Exercise goal — Recast all the items below as a Markdown table with two columns, Row and Line, giving each nonblank line its own numbered row and leaving out the blank lines.
## Start Given entries
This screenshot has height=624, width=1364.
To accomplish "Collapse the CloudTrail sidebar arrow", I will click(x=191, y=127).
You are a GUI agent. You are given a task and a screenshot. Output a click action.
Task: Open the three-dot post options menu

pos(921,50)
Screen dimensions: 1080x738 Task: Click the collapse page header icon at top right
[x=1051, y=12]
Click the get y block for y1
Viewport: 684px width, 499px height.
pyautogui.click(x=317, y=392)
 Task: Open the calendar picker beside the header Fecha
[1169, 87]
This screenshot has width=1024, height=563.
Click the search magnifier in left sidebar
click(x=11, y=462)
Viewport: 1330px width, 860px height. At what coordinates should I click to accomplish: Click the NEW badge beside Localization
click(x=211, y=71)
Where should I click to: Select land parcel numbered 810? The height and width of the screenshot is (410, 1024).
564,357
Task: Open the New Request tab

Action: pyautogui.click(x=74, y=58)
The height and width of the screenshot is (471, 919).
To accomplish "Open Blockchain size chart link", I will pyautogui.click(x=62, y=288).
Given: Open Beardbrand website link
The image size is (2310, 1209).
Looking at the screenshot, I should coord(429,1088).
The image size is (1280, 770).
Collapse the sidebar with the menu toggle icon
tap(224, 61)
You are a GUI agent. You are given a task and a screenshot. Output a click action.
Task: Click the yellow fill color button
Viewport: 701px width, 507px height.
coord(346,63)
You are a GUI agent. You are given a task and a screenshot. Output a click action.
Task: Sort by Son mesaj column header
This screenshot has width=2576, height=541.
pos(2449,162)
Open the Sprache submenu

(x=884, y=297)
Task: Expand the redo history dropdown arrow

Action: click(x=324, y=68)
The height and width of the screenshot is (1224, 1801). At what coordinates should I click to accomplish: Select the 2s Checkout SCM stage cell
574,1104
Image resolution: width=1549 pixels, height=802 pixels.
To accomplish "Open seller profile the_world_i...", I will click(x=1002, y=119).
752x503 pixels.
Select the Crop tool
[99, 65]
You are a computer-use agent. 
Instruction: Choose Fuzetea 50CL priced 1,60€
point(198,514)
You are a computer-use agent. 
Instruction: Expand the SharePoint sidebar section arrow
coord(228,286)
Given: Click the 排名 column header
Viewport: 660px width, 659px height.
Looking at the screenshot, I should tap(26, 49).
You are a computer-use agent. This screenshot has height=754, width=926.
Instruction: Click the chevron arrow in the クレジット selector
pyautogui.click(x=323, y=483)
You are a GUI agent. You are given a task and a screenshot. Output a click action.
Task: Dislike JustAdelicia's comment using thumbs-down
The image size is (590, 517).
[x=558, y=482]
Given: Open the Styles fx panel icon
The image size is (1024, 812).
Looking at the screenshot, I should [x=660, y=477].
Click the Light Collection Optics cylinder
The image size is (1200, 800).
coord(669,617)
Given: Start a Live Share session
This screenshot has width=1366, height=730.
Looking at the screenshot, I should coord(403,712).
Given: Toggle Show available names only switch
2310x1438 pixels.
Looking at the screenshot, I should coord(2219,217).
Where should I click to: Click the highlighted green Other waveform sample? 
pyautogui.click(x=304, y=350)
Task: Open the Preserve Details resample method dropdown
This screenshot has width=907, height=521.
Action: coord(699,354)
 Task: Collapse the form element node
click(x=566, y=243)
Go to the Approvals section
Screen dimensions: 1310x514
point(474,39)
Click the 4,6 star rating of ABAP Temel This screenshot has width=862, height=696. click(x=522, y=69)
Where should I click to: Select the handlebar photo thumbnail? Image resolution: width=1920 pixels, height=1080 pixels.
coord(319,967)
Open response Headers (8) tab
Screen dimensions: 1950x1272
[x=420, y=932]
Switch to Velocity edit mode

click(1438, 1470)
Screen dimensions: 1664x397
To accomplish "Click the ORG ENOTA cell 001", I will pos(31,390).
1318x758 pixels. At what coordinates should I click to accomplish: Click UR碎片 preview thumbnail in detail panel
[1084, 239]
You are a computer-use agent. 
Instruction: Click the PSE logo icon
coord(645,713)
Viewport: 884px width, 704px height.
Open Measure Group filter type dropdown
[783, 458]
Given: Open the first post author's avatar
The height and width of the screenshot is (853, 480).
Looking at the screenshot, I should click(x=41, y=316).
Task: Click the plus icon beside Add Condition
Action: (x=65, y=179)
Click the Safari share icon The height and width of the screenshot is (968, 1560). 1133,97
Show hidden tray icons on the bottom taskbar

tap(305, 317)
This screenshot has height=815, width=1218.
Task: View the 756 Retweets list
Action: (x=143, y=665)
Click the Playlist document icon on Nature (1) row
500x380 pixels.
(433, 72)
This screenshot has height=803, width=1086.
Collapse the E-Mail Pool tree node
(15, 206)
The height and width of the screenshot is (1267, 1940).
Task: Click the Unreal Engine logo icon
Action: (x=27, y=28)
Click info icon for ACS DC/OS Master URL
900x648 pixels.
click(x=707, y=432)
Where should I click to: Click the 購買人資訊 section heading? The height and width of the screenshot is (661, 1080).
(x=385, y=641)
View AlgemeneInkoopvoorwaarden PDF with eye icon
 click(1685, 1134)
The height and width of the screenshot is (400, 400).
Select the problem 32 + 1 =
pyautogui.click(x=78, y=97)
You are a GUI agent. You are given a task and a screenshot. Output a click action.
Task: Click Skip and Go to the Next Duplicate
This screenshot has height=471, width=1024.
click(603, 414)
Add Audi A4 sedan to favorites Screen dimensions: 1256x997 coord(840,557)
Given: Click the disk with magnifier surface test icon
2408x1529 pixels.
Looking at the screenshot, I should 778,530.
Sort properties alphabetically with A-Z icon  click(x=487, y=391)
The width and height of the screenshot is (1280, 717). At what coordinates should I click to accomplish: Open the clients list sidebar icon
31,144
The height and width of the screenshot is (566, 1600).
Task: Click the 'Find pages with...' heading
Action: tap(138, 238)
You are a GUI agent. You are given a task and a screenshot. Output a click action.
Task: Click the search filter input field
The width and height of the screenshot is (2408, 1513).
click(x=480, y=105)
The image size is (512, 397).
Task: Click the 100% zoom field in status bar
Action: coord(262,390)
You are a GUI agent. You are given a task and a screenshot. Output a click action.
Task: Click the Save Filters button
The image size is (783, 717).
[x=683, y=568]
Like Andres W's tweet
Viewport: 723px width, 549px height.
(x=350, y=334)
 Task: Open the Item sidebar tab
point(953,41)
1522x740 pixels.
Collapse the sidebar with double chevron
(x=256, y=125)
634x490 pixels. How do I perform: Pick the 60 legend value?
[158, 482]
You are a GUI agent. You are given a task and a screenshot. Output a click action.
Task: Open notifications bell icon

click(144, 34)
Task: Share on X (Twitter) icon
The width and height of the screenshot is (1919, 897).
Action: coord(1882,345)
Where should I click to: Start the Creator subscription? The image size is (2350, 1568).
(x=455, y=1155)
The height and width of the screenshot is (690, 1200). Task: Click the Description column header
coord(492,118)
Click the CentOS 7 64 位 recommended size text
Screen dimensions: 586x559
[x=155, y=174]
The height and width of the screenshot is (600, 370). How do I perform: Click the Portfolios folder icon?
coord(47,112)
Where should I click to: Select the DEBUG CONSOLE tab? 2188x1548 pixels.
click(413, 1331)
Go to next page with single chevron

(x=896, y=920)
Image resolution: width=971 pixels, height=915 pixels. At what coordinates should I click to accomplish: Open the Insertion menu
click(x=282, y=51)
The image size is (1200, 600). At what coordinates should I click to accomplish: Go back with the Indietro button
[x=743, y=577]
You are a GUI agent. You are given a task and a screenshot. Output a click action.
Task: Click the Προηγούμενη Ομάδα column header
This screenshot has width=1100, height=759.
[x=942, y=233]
## End Given entries
Solution to this problem —
| Row | Line |
|---|---|
| 1 | This screenshot has height=624, width=1364. |
| 2 | To accomplish "Collapse the CloudTrail sidebar arrow", I will click(x=191, y=127). |
| 3 | You are a GUI agent. You are given a task and a screenshot. Output a click action. |
| 4 | Task: Open the three-dot post options menu |
| 5 | pos(921,50) |
| 6 | Screen dimensions: 1080x738 Task: Click the collapse page header icon at top right |
| 7 | [x=1051, y=12] |
| 8 | Click the get y block for y1 |
| 9 | Viewport: 684px width, 499px height. |
| 10 | pyautogui.click(x=317, y=392) |
| 11 |  Task: Open the calendar picker beside the header Fecha |
| 12 | [1169, 87] |
| 13 | This screenshot has width=1024, height=563. |
| 14 | Click the search magnifier in left sidebar |
| 15 | click(x=11, y=462) |
| 16 | Viewport: 1330px width, 860px height. At what coordinates should I click to accomplish: Click the NEW badge beside Localization |
| 17 | click(x=211, y=71) |
| 18 | Where should I click to: Select land parcel numbered 810? The height and width of the screenshot is (410, 1024). |
| 19 | 564,357 |
| 20 | Task: Open the New Request tab |
| 21 | Action: pyautogui.click(x=74, y=58) |
| 22 | The height and width of the screenshot is (471, 919). |
| 23 | To accomplish "Open Blockchain size chart link", I will pyautogui.click(x=62, y=288). |
| 24 | Given: Open Beardbrand website link |
| 25 | The image size is (2310, 1209). |
| 26 | Looking at the screenshot, I should coord(429,1088). |
| 27 | The image size is (1280, 770). |
| 28 | Collapse the sidebar with the menu toggle icon |
| 29 | tap(224, 61) |
| 30 | You are a GUI agent. You are given a task and a screenshot. Output a click action. |
| 31 | Task: Click the yellow fill color button |
| 32 | Viewport: 701px width, 507px height. |
| 33 | coord(346,63) |
| 34 | You are a GUI agent. You are given a task and a screenshot. Output a click action. |
| 35 | Task: Sort by Son mesaj column header |
| 36 | This screenshot has width=2576, height=541. |
| 37 | pos(2449,162) |
| 38 | Open the Sprache submenu |
| 39 | (x=884, y=297) |
| 40 | Task: Expand the redo history dropdown arrow |
| 41 | Action: click(x=324, y=68) |
| 42 | The height and width of the screenshot is (1224, 1801). At what coordinates should I click to accomplish: Select the 2s Checkout SCM stage cell |
| 43 | 574,1104 |
| 44 | Image resolution: width=1549 pixels, height=802 pixels. |
| 45 | To accomplish "Open seller profile the_world_i...", I will click(x=1002, y=119). |
| 46 | 752x503 pixels. |
| 47 | Select the Crop tool |
| 48 | [99, 65] |
| 49 | You are a computer-use agent.  |
| 50 | Instruction: Choose Fuzetea 50CL priced 1,60€ |
| 51 | point(198,514) |
| 52 | You are a computer-use agent.  |
| 53 | Instruction: Expand the SharePoint sidebar section arrow |
| 54 | coord(228,286) |
| 55 | Given: Click the 排名 column header |
| 56 | Viewport: 660px width, 659px height. |
| 57 | Looking at the screenshot, I should tap(26, 49). |
| 58 | You are a computer-use agent. This screenshot has height=754, width=926. |
| 59 | Instruction: Click the chevron arrow in the クレジット selector |
| 60 | pyautogui.click(x=323, y=483) |
| 61 | You are a GUI agent. You are given a task and a screenshot. Output a click action. |
| 62 | Task: Dislike JustAdelicia's comment using thumbs-down |
| 63 | The image size is (590, 517). |
| 64 | [x=558, y=482] |
| 65 | Given: Open the Styles fx panel icon |
| 66 | The image size is (1024, 812). |
| 67 | Looking at the screenshot, I should [x=660, y=477]. |
| 68 | Click the Light Collection Optics cylinder |
| 69 | The image size is (1200, 800). |
| 70 | coord(669,617) |
| 71 | Given: Start a Live Share session |
| 72 | This screenshot has width=1366, height=730. |
| 73 | Looking at the screenshot, I should coord(403,712). |
| 74 | Given: Toggle Show available names only switch |
| 75 | 2310x1438 pixels. |
| 76 | Looking at the screenshot, I should coord(2219,217). |
| 77 | Where should I click to: Click the highlighted green Other waveform sample?  |
| 78 | pyautogui.click(x=304, y=350) |
| 79 | Task: Open the Preserve Details resample method dropdown |
| 80 | This screenshot has width=907, height=521. |
| 81 | Action: coord(699,354) |
| 82 |  Task: Collapse the form element node |
| 83 | click(x=566, y=243) |
| 84 | Go to the Approvals section |
| 85 | Screen dimensions: 1310x514 |
| 86 | point(474,39) |
| 87 | Click the 4,6 star rating of ABAP Temel This screenshot has width=862, height=696. click(x=522, y=69) |
| 88 | Where should I click to: Select the handlebar photo thumbnail? Image resolution: width=1920 pixels, height=1080 pixels. |
| 89 | coord(319,967) |
| 90 | Open response Headers (8) tab |
| 91 | Screen dimensions: 1950x1272 |
| 92 | [x=420, y=932] |
| 93 | Switch to Velocity edit mode |
| 94 | click(1438, 1470) |
| 95 | Screen dimensions: 1664x397 |
| 96 | To accomplish "Click the ORG ENOTA cell 001", I will pos(31,390). |
| 97 | 1318x758 pixels. At what coordinates should I click to accomplish: Click UR碎片 preview thumbnail in detail panel |
| 98 | [1084, 239] |
| 99 | You are a computer-use agent.  |
| 100 | Instruction: Click the PSE logo icon |
| 101 | coord(645,713) |
| 102 | Viewport: 884px width, 704px height. |
| 103 | Open Measure Group filter type dropdown |
| 104 | [783, 458] |
| 105 | Given: Open the first post author's avatar |
| 106 | The height and width of the screenshot is (853, 480). |
| 107 | Looking at the screenshot, I should click(x=41, y=316). |
| 108 | Task: Click the plus icon beside Add Condition |
| 109 | Action: (x=65, y=179) |
| 110 | Click the Safari share icon The height and width of the screenshot is (968, 1560). 1133,97 |
| 111 | Show hidden tray icons on the bottom taskbar |
| 112 | tap(305, 317) |
| 113 | This screenshot has height=815, width=1218. |
| 114 | Task: View the 756 Retweets list |
| 115 | Action: (x=143, y=665) |
| 116 | Click the Playlist document icon on Nature (1) row |
| 117 | 500x380 pixels. |
| 118 | (433, 72) |
| 119 | This screenshot has height=803, width=1086. |
| 120 | Collapse the E-Mail Pool tree node |
| 121 | (15, 206) |
| 122 | The height and width of the screenshot is (1267, 1940). |
| 123 | Task: Click the Unreal Engine logo icon |
| 124 | Action: (x=27, y=28) |
| 125 | Click info icon for ACS DC/OS Master URL |
| 126 | 900x648 pixels. |
| 127 | click(x=707, y=432) |
| 128 | Where should I click to: Click the 購買人資訊 section heading? The height and width of the screenshot is (661, 1080). |
| 129 | (x=385, y=641) |
| 130 | View AlgemeneInkoopvoorwaarden PDF with eye icon |
| 131 |  click(1685, 1134) |
| 132 | The height and width of the screenshot is (400, 400). |
| 133 | Select the problem 32 + 1 = |
| 134 | pyautogui.click(x=78, y=97) |
| 135 | You are a GUI agent. You are given a task and a screenshot. Output a click action. |
| 136 | Task: Click Skip and Go to the Next Duplicate |
| 137 | This screenshot has height=471, width=1024. |
| 138 | click(603, 414) |
| 139 | Add Audi A4 sedan to favorites Screen dimensions: 1256x997 coord(840,557) |
| 140 | Given: Click the disk with magnifier surface test icon |
| 141 | 2408x1529 pixels. |
| 142 | Looking at the screenshot, I should 778,530. |
| 143 | Sort properties alphabetically with A-Z icon  click(x=487, y=391) |
| 144 | The width and height of the screenshot is (1280, 717). At what coordinates should I click to accomplish: Open the clients list sidebar icon |
| 145 | 31,144 |
| 146 | The height and width of the screenshot is (566, 1600). |
| 147 | Task: Click the 'Find pages with...' heading |
| 148 | Action: tap(138, 238) |
| 149 | You are a GUI agent. You are given a task and a screenshot. Output a click action. |
| 150 | Task: Click the search filter input field |
| 151 | The width and height of the screenshot is (2408, 1513). |
| 152 | click(x=480, y=105) |
| 153 | The image size is (512, 397). |
| 154 | Task: Click the 100% zoom field in status bar |
| 155 | Action: coord(262,390) |
| 156 | You are a GUI agent. You are given a task and a screenshot. Output a click action. |
| 157 | Task: Click the Save Filters button |
| 158 | The image size is (783, 717). |
| 159 | [x=683, y=568] |
| 160 | Like Andres W's tweet |
| 161 | Viewport: 723px width, 549px height. |
| 162 | (x=350, y=334) |
| 163 |  Task: Open the Item sidebar tab |
| 164 | point(953,41) |
| 165 | 1522x740 pixels. |
| 166 | Collapse the sidebar with double chevron |
| 167 | (x=256, y=125) |
| 168 | 634x490 pixels. How do I perform: Pick the 60 legend value? |
| 169 | [158, 482] |
| 170 | You are a GUI agent. You are given a task and a screenshot. Output a click action. |
| 171 | Task: Open notifications bell icon |
| 172 | click(144, 34) |
| 173 | Task: Share on X (Twitter) icon |
| 174 | The width and height of the screenshot is (1919, 897). |
| 175 | Action: coord(1882,345) |
| 176 | Where should I click to: Start the Creator subscription? The image size is (2350, 1568). |
| 177 | (x=455, y=1155) |
| 178 | The height and width of the screenshot is (690, 1200). Task: Click the Description column header |
| 179 | coord(492,118) |
| 180 | Click the CentOS 7 64 位 recommended size text |
| 181 | Screen dimensions: 586x559 |
| 182 | [x=155, y=174] |
| 183 | The height and width of the screenshot is (600, 370). How do I perform: Click the Portfolios folder icon? |
| 184 | coord(47,112) |
| 185 | Where should I click to: Select the DEBUG CONSOLE tab? 2188x1548 pixels. |
| 186 | click(413, 1331) |
| 187 | Go to next page with single chevron |
| 188 | (x=896, y=920) |
| 189 | Image resolution: width=971 pixels, height=915 pixels. At what coordinates should I click to accomplish: Open the Insertion menu |
| 190 | click(x=282, y=51) |
| 191 | The image size is (1200, 600). At what coordinates should I click to accomplish: Go back with the Indietro button |
| 192 | [x=743, y=577] |
| 193 | You are a GUI agent. You are given a task and a screenshot. Output a click action. |
| 194 | Task: Click the Προηγούμενη Ομάδα column header |
| 195 | This screenshot has width=1100, height=759. |
| 196 | [x=942, y=233] |